Storage pool upgrade timing

For S2D clusters, the storage pool upgrade is its own irreversible step (covered in article 3). Do it after the cluster functional level upgrade, after a healthy soak, and only when you are committed. Bumping the pool unlocks 2025 features (thin provisioning specifically) but you cannot go back.

Treating CAU as set and forget

CAU is automation, not magic. Every CAU run still needs human attention afterward to verify the cluster is in the state you expected. Check that every node updated successfully, that no VMs are stuck in maintenance mode, and that no warnings are sitting in the cluster log. Schedule CAU runs at the start of your work day, not in the middle of the night, so the team is awake when something needs attention.

Hotpatching enrollment without VBS

Hotpatching requires VBS enabled. VBS requires UEFI Secure Boot, IOMMU, and other hardware features.

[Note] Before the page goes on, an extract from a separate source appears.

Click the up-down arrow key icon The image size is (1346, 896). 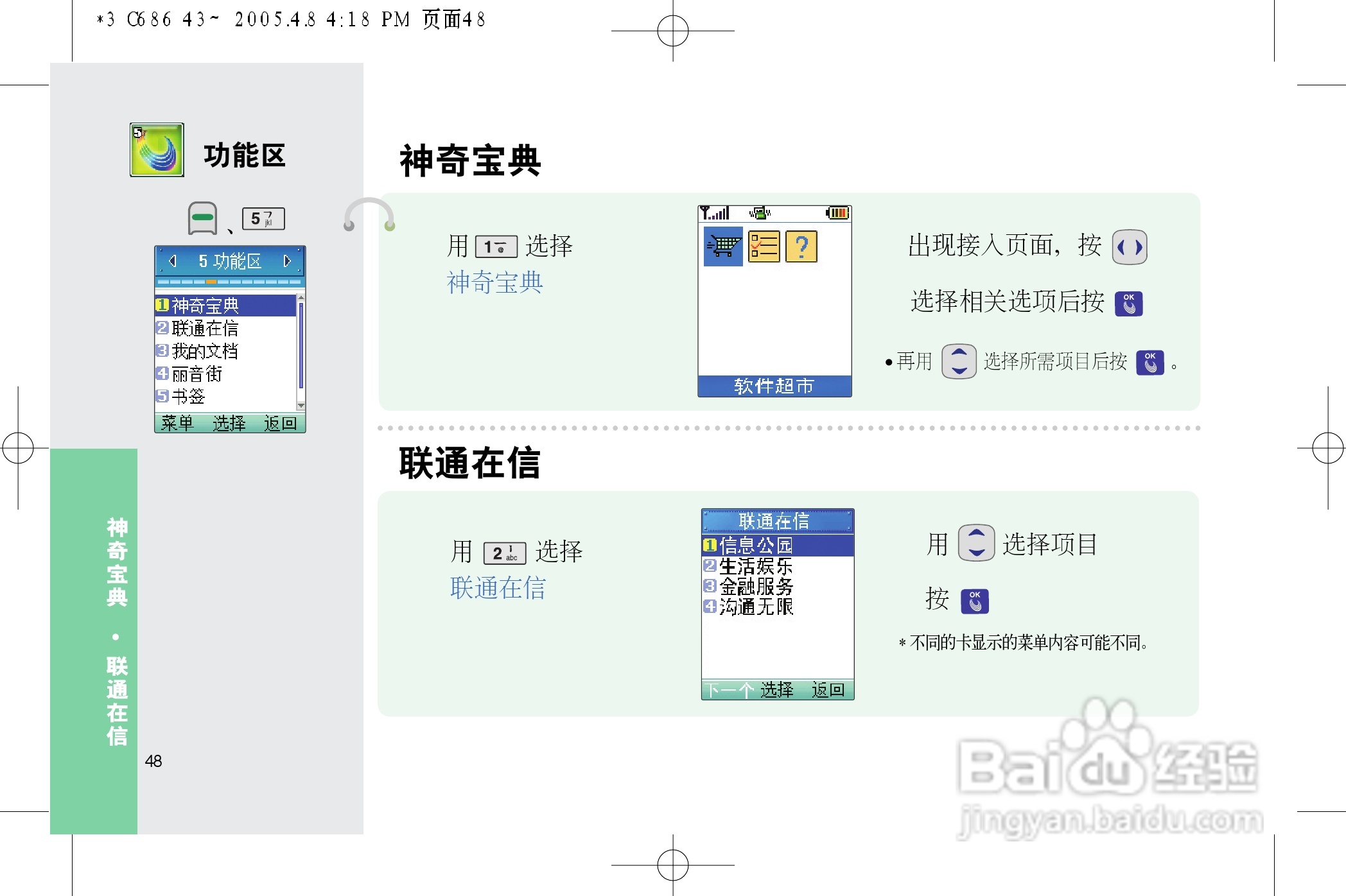coord(959,361)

Enabling VBS on a server that has Hyper-V already running can interact with running VMs in ways that need testing, especially if those VMs use older configuration versions or have nested virtualization enabled. Enable and validate VBS before you enroll in hotpatching, not at the same time.

Mixed cluster running past the recommended window

The cluster OS rolling upgrade allows mixed mode. Microsoft explicitly encourages customers to complete the upgrade within four weeks. Two weeks while you finish the upgrade is fine. Six months because the project got deprioritized is asking for trouble. Finish the upgrade or roll back; do not park there.

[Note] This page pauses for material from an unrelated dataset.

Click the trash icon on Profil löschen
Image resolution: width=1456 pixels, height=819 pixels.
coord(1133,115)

Forgetting Kerberos delegation on new 2025 nodes

Repeating from article 4 because it shows up in patching too: when you add a new 2025 node to a mixed cluster, configure Kerberos constrained delegation on its computer object before you start running live migrations to it. Credential Guard is on by default. CredSSP based migrations to that new node will fail.

Not testing rollback

The whole point of rolling upgrade is that you can roll back if something is wrong. The roll back path is to evict the upgraded node, reinstall 2022, and add it back to the cluster. That works only if you have not yet bumped the functional level. After functional level upgrade, rollback means rebuilding the cluster. Test the rollback path on a non production cluster before you commit to a production upgrade so the team knows what it looks like.

Key Takeaways

CAU is the right tool. Self updating mode for production clusters. Remote updating mode for one off runs and lab work. CAU drains one node at a time on purpose; do not parallelize.
CAU does not handle firmware, drivers, drive firmware, or guest OS patching. Build those into the maintenance window separately. SDDC vendor orchestration extends CAU for S2D drive firmware.
Hotpatching reduces reboots from 12 per year to 4 per year. Quarterly baseline months (Jan, Apr, Jul, Oct) still need a reboot. The other eight months install without restart.
Hotpatching outside Azure requires WS2025 Standard or Datacenter, build 26100.1742+, VBS enabled, Azure Arc, and a $1.50 per CPU core per month subscription. Datacenter Azure Edition gets it included at no extra cost.
Cluster OS rolling upgrade only goes one major version forward at a time. 2022 to 2025 is direct. 2019 to 2025 requires going through 2022 first. 2016 needs three sequential upgrades or a new cluster build.
Mixed cluster mode is for the duration of the upgrade only. Microsoft encourages completing the upgrade within four weeks. Finish or roll back.
Bump the cluster functional level deliberately. Irreversible. Do it after every node is on 2025 and the cluster has soaked, not the moment the last node finishes.
VM configuration version 12.0 is WS2025. Required for some 2025 features. Bumping is irreversible. Do it last and only on VMs that will not need to migrate back to a 2022 cluster.
Patch order matters. Backup, AD, witness, storage cluster, compute cluster, guests. Do not patch the compute cluster before the things it depends on.
The classic mistakes. Skipping firmware updates, bumping functional level too early, parking in mixed mode, enrolling hotpatching without VBS validation, forgetting Kerberos delegation on new nodes, not testing rollback. Avoid all of these.